ITO Vs. Hemandas J. Pariyani (ITAT Mumbai)
ITA No. 2508/Mum/2010
Assessment Year: 1997- 98
PER V. DURGA RAO, J.M.:
This appeal filed by the Revenue is directed against the order of CIT(A)- 35, Mumbai, passed on 08/01/2010 for the assessment year 1997-98 wherein the assessee has raised the following grounds of appeal:-
“1. The order of the CIT(A) is opposed to law and facts of the case.
2. The Ld. CIT(A) has erred in holding that the assessee was not holding any capital asset, ignoring the fact that the share of the assessee in the total FSI available to the CHS is the capital asset held by the assessee.
3. The ld. CIT(A) erred in holding that the capital asset has not been sold exchanged or relinquished, ignoring the fact the assessee’s share in the total FSI available to the CHS has been sold to the developer i.e. New India Construction Co. and the consideration of Rs. 5,87,565/- is towards the sale of this capital asset.
4. For these and other reasons that may be urged at the time of hearing, it is requested that the order of the CIT(A) be quashed and that the AO restored.”
“On carefully considering the facts of the case as well as going through the orders of Hon’ble ITAT particularly in the case of Deepak S. Shah Vs. ITO, Ward 2 0(2) which is found to be a latest decision dated 16/06/2008, wherein on the identical set of facts and circumstances and after thoroughly examining the issue and conditions laid down as per section 45 of the IT Act as well as the definition of capital asset as per section 2(14) of the Act, the Hon’ble ITAT held that the assessee was neither holding any capital asset nor the same has been sold, exchange or relinquish of assets. In other words, there is no transfer of capital asset in accordance with IT Act. We, therefore, are of the considered view that section 45 of the Act is not attracted in the light of the above discussion. We hold that the assessee is not liable to capital gain u/s 45 of the Act”. The Hon’ble ITAT before coming to the above conclusion have also discussed the judgement of Hon’ble Supreme Court in the case of AR Krishnamurthy and found the same to be distinguishable on the facts. By respectfully following the above decision of the Hon’ble Jurisdictional ITAT, which is squarely applicable to the facts of the appellant’s case, I also hold that the provisions of section 45 of the Act is not applicable in the case of the appellant and the appellant is not liable for capital gains. The AO is, therefore, directed not to charge capital gains tax on the compensation received by the assessee even on protective basis. This ground is, therefore, allowed in favor of the appellant.”

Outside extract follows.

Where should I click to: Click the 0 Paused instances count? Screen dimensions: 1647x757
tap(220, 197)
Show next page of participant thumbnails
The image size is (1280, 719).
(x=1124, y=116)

4. Aggrieved by the order of CIT(A), the revenue is in appeal before us.
5. The learned DR has relied upon the order of AO whereas the learned counsel for the assessee has placed reliance on the order of CIT(A) and canvassed that the issue under consideration is covered by the decision of ITAT, Mumbai in the case of Jethalal D. Mehta Vs. DCIT,  2 SOT 422 (Mum.).
6. We have heard the learned representatives of the parties and perused the record. We find that the issue in dispute is covered by the decision of ITAT in the case of Jethalal Vs. DCIT (supra) wherein the ITAT held that “transferable development rights granted by the Development Control Regulations for Greater Mumbai, 1991, qualifying for equivalent floor space index having no cost of acquisition, sale thereof does not give rise to taxable capital gains”. Since the facts of the case under consideration is identical to that of the decision of the ITAT in the said case, we respectfully follow the same and in the light of that we uphold the order of the CIT(A) in directing the AO not to charge capital gains tax on the compensation received by the assessee even on protective basis. Accordingly, the grounds raised by the revenue on this count is hereby dismissed.
7. In the result, appeal of the revenue is dismissed.
Pronounced in the open court on this day of 29th April, 2011.